All 7 elective seats on the City Council of Gibraltar
- Turnout: c. 50% ( c. 15 pp)
|  | First party | Second party |
| Leader | Joshua Hassan |  |
| Party | AACR | Independents |
| Leader since | 1948 |  |
| Seats won | 5 | 2 |

= 1953 Gibraltar City Council election =

Municipal election in Gibraltar

Elections to the City Council of Gibraltar were held in Gibraltar on 2 December 1953 to fill the seven elective seats on the council. The Association for the Advancement of Civil Rights (AACR), led by Joshua Hassan, won all five of the seats it contested, with the remaining two going to independents; Hassan headed the poll.

The contest was a municipal election and was held separately from, and about two and a half months after, the general election to the Legislative Council on 16 September 1953.

==Background==
The City Council of Gibraltar, first established in 1921, was responsible for municipal affairs in the colony. Its functions included fire prevention, the enforcement of public health measures, the maintenance of highways, the provision of water, electricity, gas and a telephone service, and the issuing of vehicle, driving and dog licences. Hospitals, education and the administration of the port were the responsibility of the Government rather than the council, and the Governor retained certain controlling powers over the council's finances.

At the time of the election the council had 13 members: seven elected councillors and five councillors appointed by the Governor, together with the Chief Medical Officer, who sat ex officio. The appointed members had to include one representative each of the Naval, Military and Air Forces, who held office during the Governor's pleasure; the remaining appointed members served three-year terms, as did the elected councillors.

The AACR had controlled the elected seats on the council since the movement swept the board at the first post-war municipal election in 1945, and it went into the 1953 poll having also remained the largest party in the Legislative Council at the general election three months earlier.

==Electoral system==
Seven of the council's thirteen seats were filled by election for a three-year term. Each elector was allotted four votes with which to return the seven councillors. In the run-up to the election the AACR had asked that electors instead be given seven votes, one for each vacant seat, but the authorities—wishing to limit the party's ability to sweep every seat with its organised bloc of supporters—declined the request.

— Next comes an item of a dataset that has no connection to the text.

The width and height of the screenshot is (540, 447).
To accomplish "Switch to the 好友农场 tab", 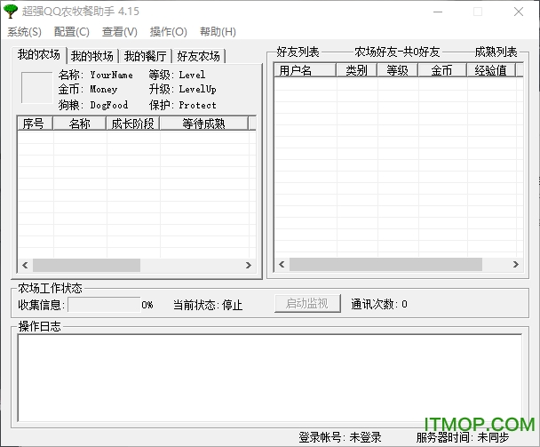I will pos(198,56).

To stand for election a candidate had, in addition to holding the qualifications required of a voter, to be able to speak, read and write English. Employees of the City Council and, with certain exceptions, as well as Government employees were ineligible.

==Candidates==
Nine candidates contested the seven seats: five put forward by the AACR, headed by Joshua Hassan, and four independents.

==Results==
A total of 6,530 people cast votes, a turnout of about 50% of the registered electorate and a sharp rise from the roughly 35% recorded at the 1950 municipal election. All five AACR candidates were elected, with Hassan topping the poll—his second time doing so in two months, having also headed the poll at the September general election. The independent Peter Russo, chairman of the last pre-war council, took the last seat by a margin of seven votes. The Governor, General Sir Gordon MacMillan, attributed the result to the AACR's organisation and the backing of the roughly 1,200-strong Gibraltar Confederation of Labour. Five of the elected members belonged to the AACR and the other two were independents.

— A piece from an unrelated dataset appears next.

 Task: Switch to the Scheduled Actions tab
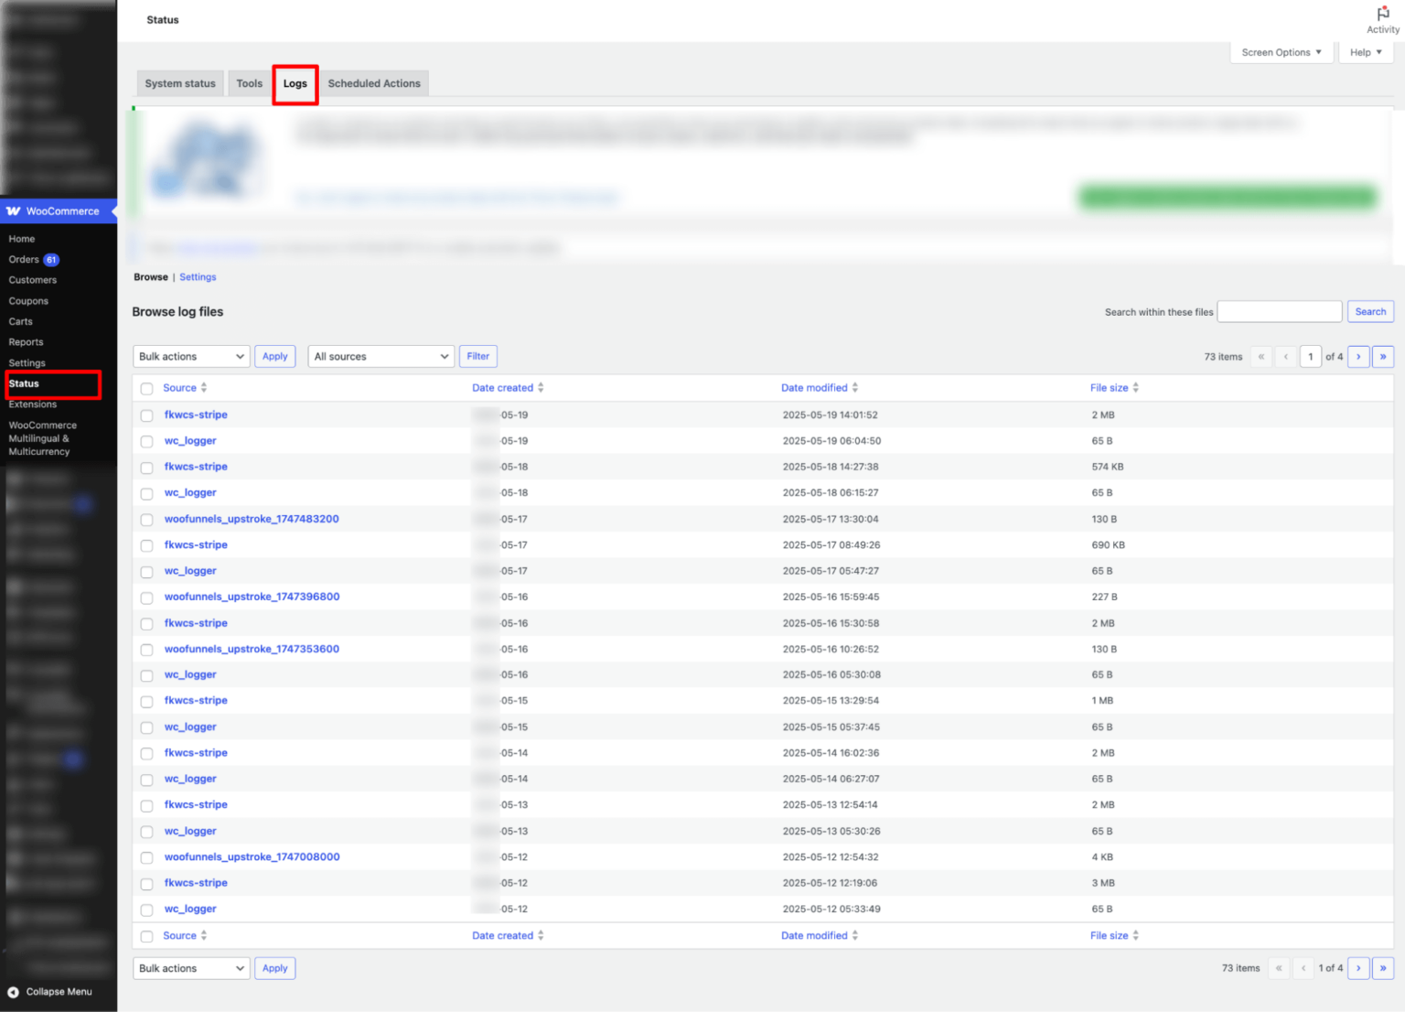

| Party |  | Votes | % | Seats | +/– |
|  | Association for the Advancement of Civil Rights |  |  | 5 | +1 |
|  | Independents |  |  | 2 | −1 |
| Total |  |  |  | 7 | 0 |
| Total votes |  | 6,530 | – |  |  |
| Registered voters/turnout |  |  | c. 50 |  |  |
Source: Garcia; Colonial Reports: Gibraltar 1954–1955

==Aftermath==
The AACR retained its dominance of the elected seats at the next municipal election on 5 December 1956, when a lower turnout of about 40% again returned all five of its candidates, with Hassan once more heading the poll; the newly formed Commonwealth Party won its first council seat through Guy Stagnetto. The title of Chairman of the City Council was changed to "Mayor" in late 1955. The council continued to administer municipal affairs in Gibraltar until it was abolished in 1969, when its functions and those of the Legislative Council were merged into the new Gibraltar House of Assembly.